Madrid, 26 de enero de 1952
Los copos de nieve comenzaron a caer dulcemente en la Plaza de Chamberí mientras en la boca de metro yo esperaba con una mezcla de ansias y miedo la llegada de la persona que había introducido en el bolsillo de mi abrigo un papel doblado en cuatro con unas indicaciones precisas: Estación de Plaza Chamberí 19:30
Sujetaba ese papel raído entre los sucios dedos desnudos, carentes de la protección de unos viejos mitones, escudriñando con la mirada los trazos del escrito cuando frente a mí se detuvo un caballero. Venía vestido de manera elegante, parecía de clase acomodada y a juzgar por las apariencias me llevaba unos quince años de ventaja. Me miró a los ojos y me indicó que lo siguiese.
Al llegar a la Calle Españoleto, dobló la esquina y se dirigió a un local situado en la acera de enfrente; era la Chocolatería la Real, que regentaba una clienta del taller de costura, ni muy adinerada ni carente de recursos. Al verlo entrar en ella dudé si seguirlo y entrar o quedarme fuera y olvidarme de ese asunto. Finalmente me armé de valor y yo misma abrí la puerta del establecimiento, haciendo sonar la campanilla y me senté a la gélida mesa de mármol junto al individuo desconocido.
Nada más colocarme frente a frente con el caballero, pidió otro chocolate con churros, por lo que deduje que ya había pedido otro para sí mismo. Me quedé mirando la decoración del local, un tanto desigual e incluso caótica y cuando me percaté del espejo adherido al muro en el lateral me di cuenta de la extraña pareja que hacíamos, él elegante y con cierta madurez; y yo más joven y desaliñada.
Entonces la camarera llegó con una gran bandeja ovalada, colocó dos tazas de chocolate con nata una junto a la otra, como si quisiesen abrazarse por el asa; y en medio de la mesa, una fuente repleta de churros recién fritos, ardientes y muy azucarados. El caballero tendió un billete de 25 pesetas y añadió un generoso "Quédese con el cambio". La camarera volvió detrás de la barra con una sonrisa.

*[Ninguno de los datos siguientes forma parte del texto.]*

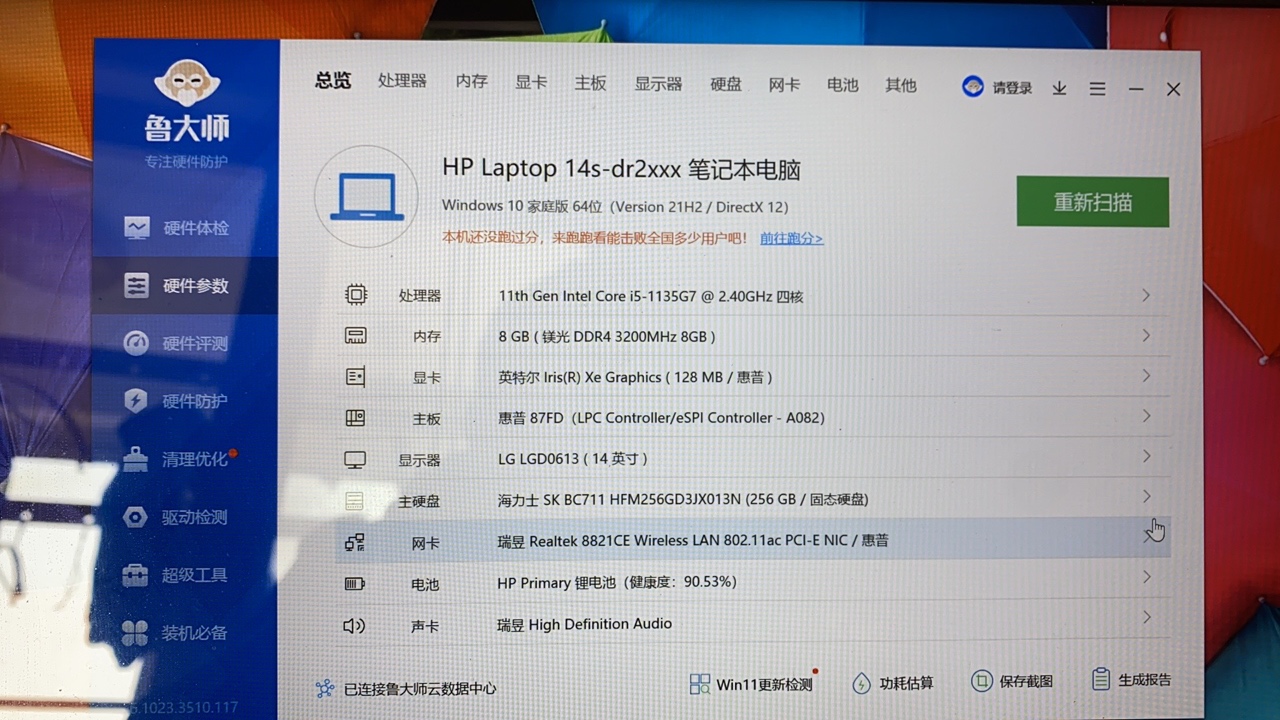
Task: Open 驱动检测 driver detection
Action: pyautogui.click(x=195, y=518)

El caballero en ese momento acercó su silla a la mía, posó su mano pobre mi pierna y desveló su identidad, era el hijo de la Señora Esteban, por tanto era el hijo de mi jefa. Estuvimos charlando una hora de cosas banales mientras templábamos el cuerpo con la calidez de los churros empapados en chocolate , lo cual se agradecía en una tarde tan fría como aquella. Cuando quedaba ya poco chocolate en su taza me pidió que acercase mi cara a la suya para decirme algo al oído. No alcancé a escuchar lo que me dijo, recuerdo que tras esto sólo pude mirarle a los ojos y dejar que sus labios chocasen con los míos, deslizándose como el chocolate fundido sobre una tarta de bizcocho.
Una hora después salimos de la chocolatería. La calle que al entrar estaba mojada ahora estaba blanca, cubierta de una capa de varios centímetros de cristales de nieve. El hijo de mi jefa me fue marcando el camino hasta llegar de nuevo a la Plaza de Chamberí, donde se despidió de nuevo con un beso ardiente antes de deslizarse por las escaleras y desaparecer por la boca de metro para tomar el último tren. Yo me quedé un par de minutos más mirando la nieve caer. Luego me dirigí a casa entre eufórica e incrédula.